>>>

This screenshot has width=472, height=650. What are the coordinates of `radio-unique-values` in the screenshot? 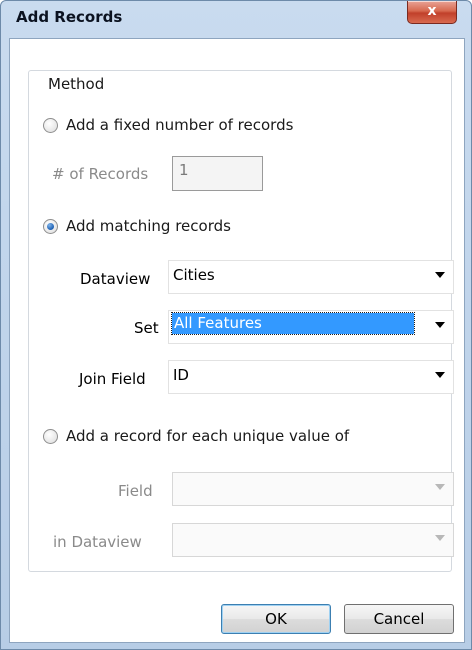 It's located at (50, 436).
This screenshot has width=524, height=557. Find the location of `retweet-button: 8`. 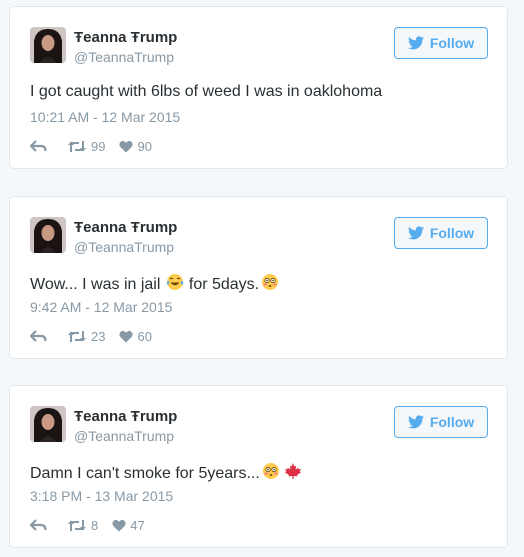

retweet-button: 8 is located at coordinates (82, 526).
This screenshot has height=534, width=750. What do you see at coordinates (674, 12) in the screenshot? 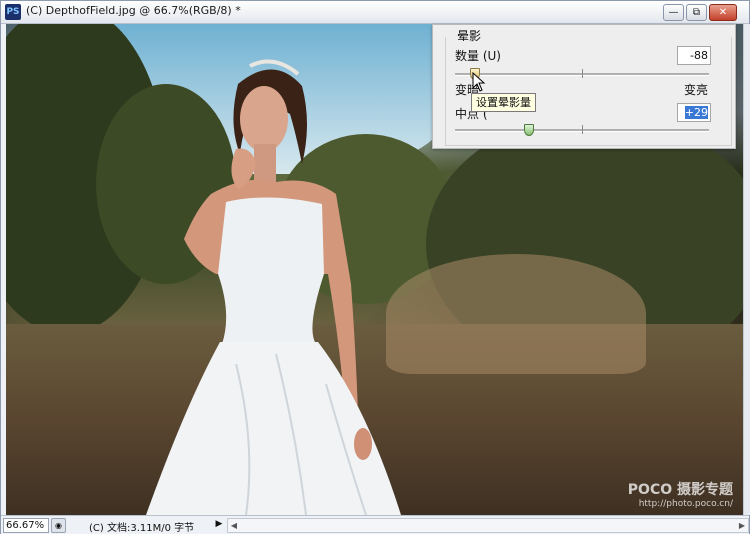
I see `minimize-button: —` at bounding box center [674, 12].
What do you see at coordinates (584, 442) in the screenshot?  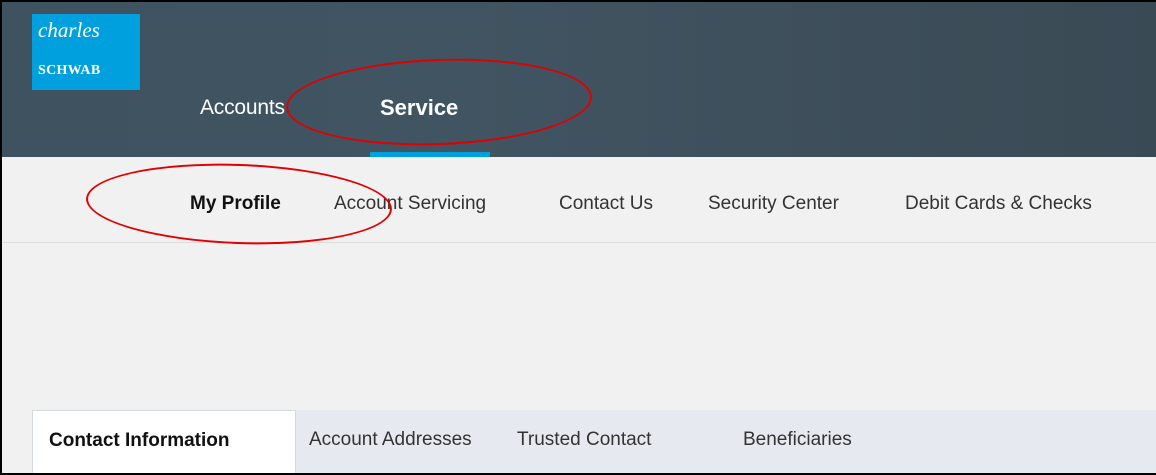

<<<

**ASSIGNMENT**
Starting with the line that contains "This screenshot has height=534, width=750." and continuing through the final line, format the lines as a Markdown table with the columns "Row" and "Line", omitting blank lines and leaving out the pictures.

**SOLUTION**
| Row | Line |
|---|---|
| 1 | This screenshot has height=534, width=750. What do you see at coordinates (674, 12) in the screenshot?  |
| 2 | I see `minimize-button: —` at bounding box center [674, 12]. |
| 3 | What do you see at coordinates (584, 442) in the screenshot?   |